## RECORDS TO USE
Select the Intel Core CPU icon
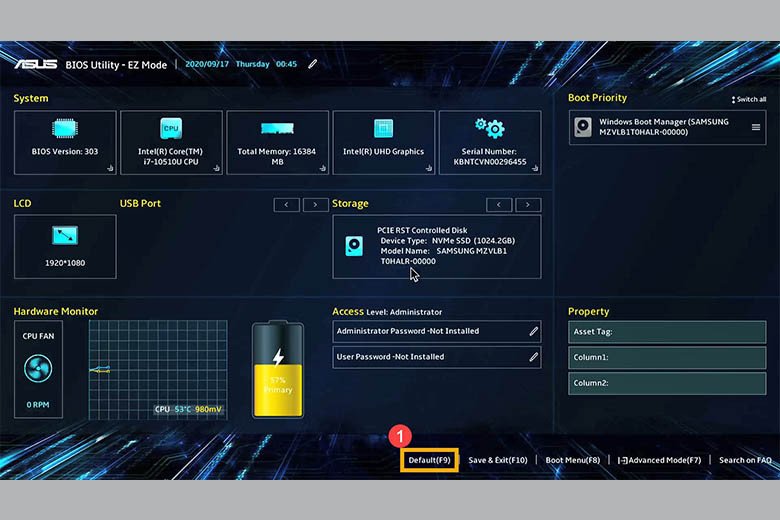This screenshot has width=780, height=520. point(171,128)
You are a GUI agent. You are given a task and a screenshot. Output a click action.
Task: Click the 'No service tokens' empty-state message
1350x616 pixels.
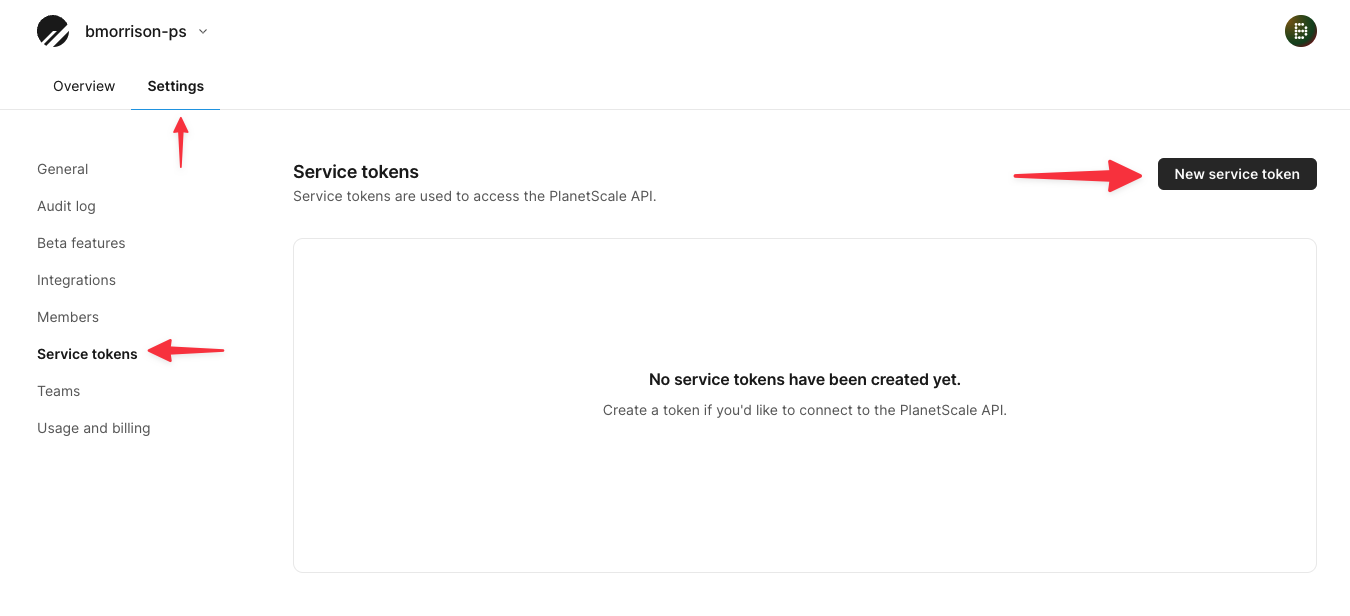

## PROBLEM DESCRIPTION
Output the whole listing exactly. Pictures stay out.

## EXERCISE RESULT
Select the Intel Core CPU icon
This screenshot has width=780, height=520. point(171,128)
You are a GUI agent. You are given a task and a screenshot. Output a click action.
Task: Click the 'No service tokens' empty-state message
1350x616 pixels.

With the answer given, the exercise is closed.